Making direct comparisons with classic performances by Mauritzio Pollini, Angela Hewitt and Leif Ove Andsnes, Vanbeckevoort certainly has plenty of energy and forward momentum in the stormy outer movements, but there is sometimes a stiffness of rhythm, and a marked compression of dynamics compared with his peers – as with many modern pianists he tends to play a generalised mf in quiet passages, rarely achieving a true p or pp. In the Finale, where Pollini’s staccato and rhythmic pulse is clearly depicted, Vanbeckevoort rather favours the movement’s additional “maestoso” instruction, and his textures become somewhat muddy.

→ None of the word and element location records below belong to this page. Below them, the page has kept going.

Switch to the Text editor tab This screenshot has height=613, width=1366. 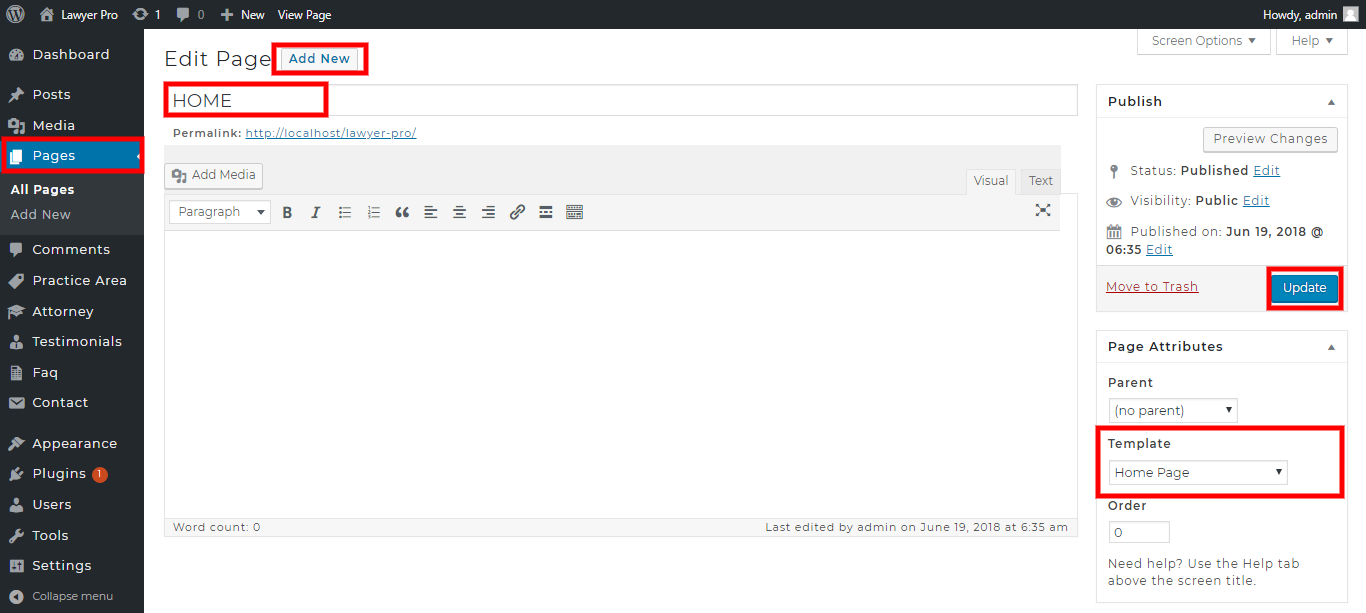pyautogui.click(x=1041, y=181)
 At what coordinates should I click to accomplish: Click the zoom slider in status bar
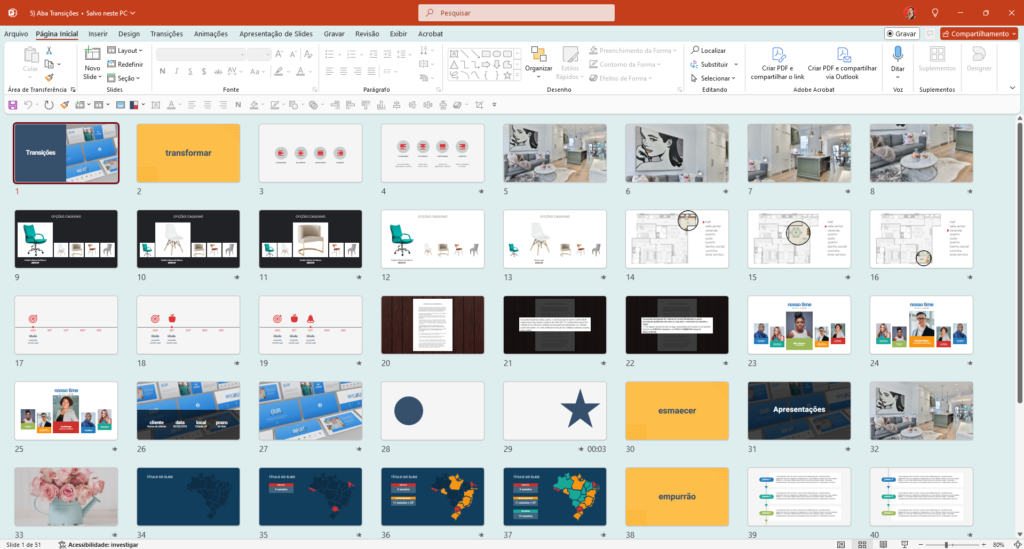[945, 544]
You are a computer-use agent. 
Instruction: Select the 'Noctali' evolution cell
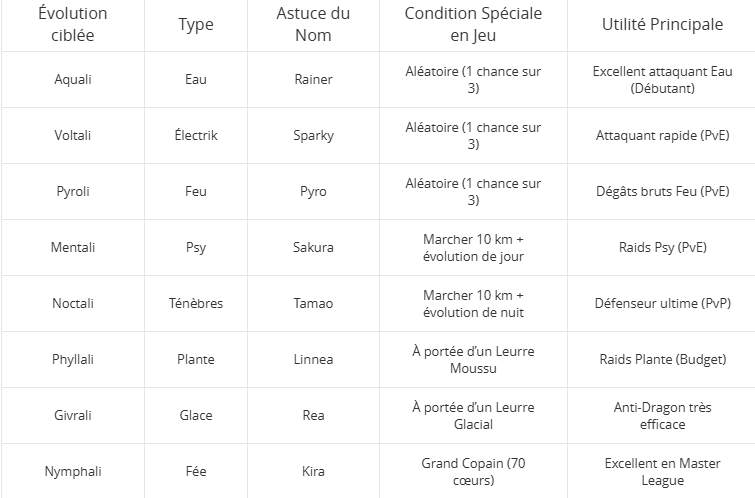(72, 304)
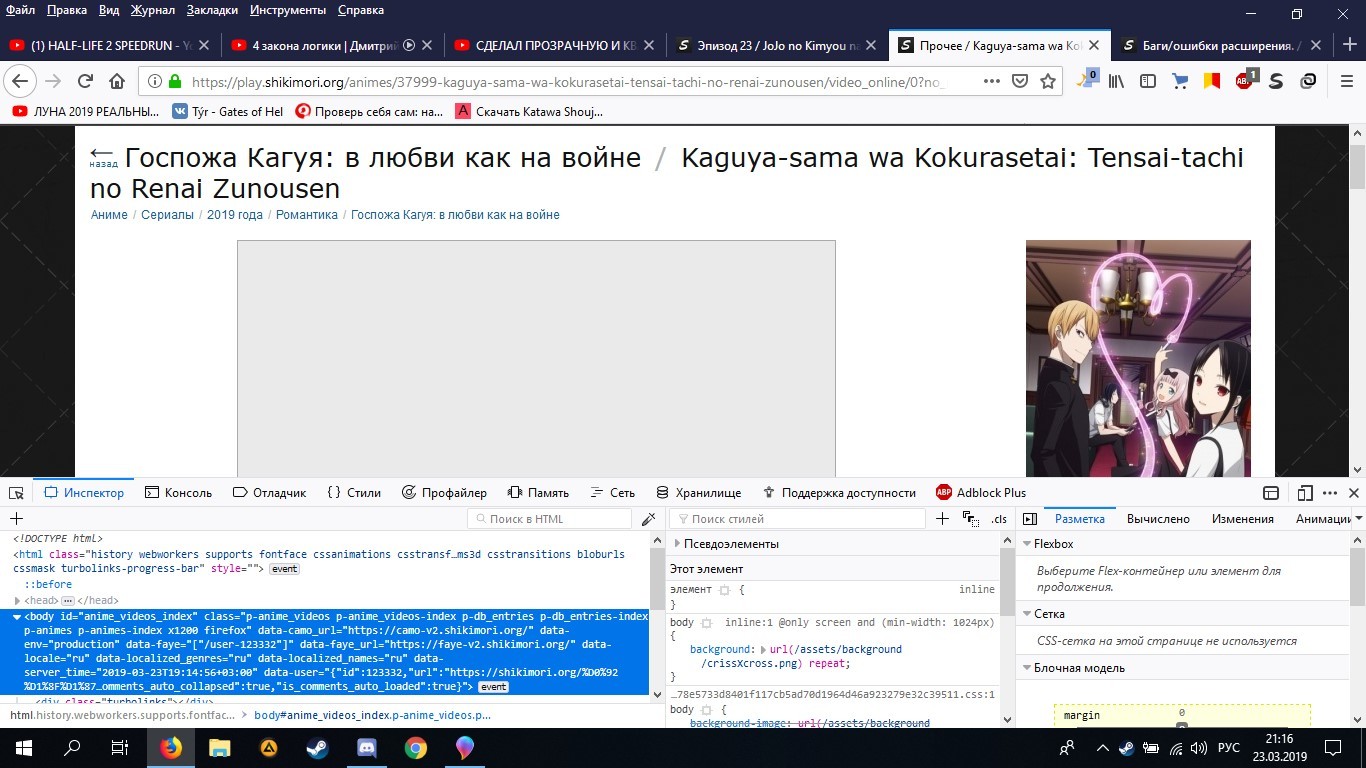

Kinderscenen, or Scenes from Childhood, was conceived to convey the musing recollections of childhood by adults, and its 13 miniatures are Schumann at his most poetically inspired. For me, it is Vladimir Horowitz who is the supreme interpreter here; his sense of “Innigkeit” (inwardness) and suspensefully hushed playing makes one hold one’s breath. Vanbeckevoort unfortunately begins with an elementary error. In No.1 he emphasises the second (higher) note in each phrase, shifting the bar’s rhythmic impulse and cheapening Schumann’s exquisitely simple melody. I well remember having my knuckles rapped for this in piano lessons, and I can’t believe no one has corrected him yet! His performance is dedicated and affectionate, but lacks many of the subtle expressive nuances which make Horovitz’s and Hewett’s performances so magically special.
Seeking respite from the fraught situation with Herr Wieck and those clandestine meetings with Clara, Schumann went to Vienna in 1838, bringing back several manuscripts. Faschingsswank aus Wien is a “great romantic sonata” and like the F sharp minor sonata it boils with passion and also portrays the political turmoil of the Austrian capital under the Metternich regime (Schumann sneaks in references to the banned Marseillaise). Somewhat neglected in the Schumann recording canon, it has had few true advocates, although Sviatoslav Richter was one.
To my ears, Vanbeckevoort gives the Faschingsswank the best performance on the disk, and probably one of the finest available. He avoids Richter’s militaristic triumphalism in the first movement, playing with a real swing and forward momentum but in a slightly slower tempo, which allows him to describe the melodic arcs most effectively. The curiously dejected Romanze, with its drooping melodic lines, glows more colourfully than Richter’s, Vanbeckevoort’s Scherzino is more sneakily humorous than Richter’s and his head-long Finale (“highest speed”) gets him to live dangerously with thrilling effect.
At times one feels that Vanbeckevoort is indulging himself in the sound of the glorious piano and its friendly acoustic setting in the Concert Hall of the Royal Conservatory of Brussels. And well he might; the recording is magnificent, with rich growling bass, sonorous mid-range and crystalline treble. This has to be one of the best sonic presentations of a Schumann recital available at the time of writing, and the wonderful sonics of this disc considerably added to my enjoyment. The sound is something that Schumann himself could only dream of.
While there are certainly some issues with the performances, the programme as a whole works very well, and the Faschingsswank is excellent. Vanbeckevoort is at the start of his recording career, and I look forward to hearing how he tackles these pieces in a decade or so. Well worth exploring if Schumann’s music is for you.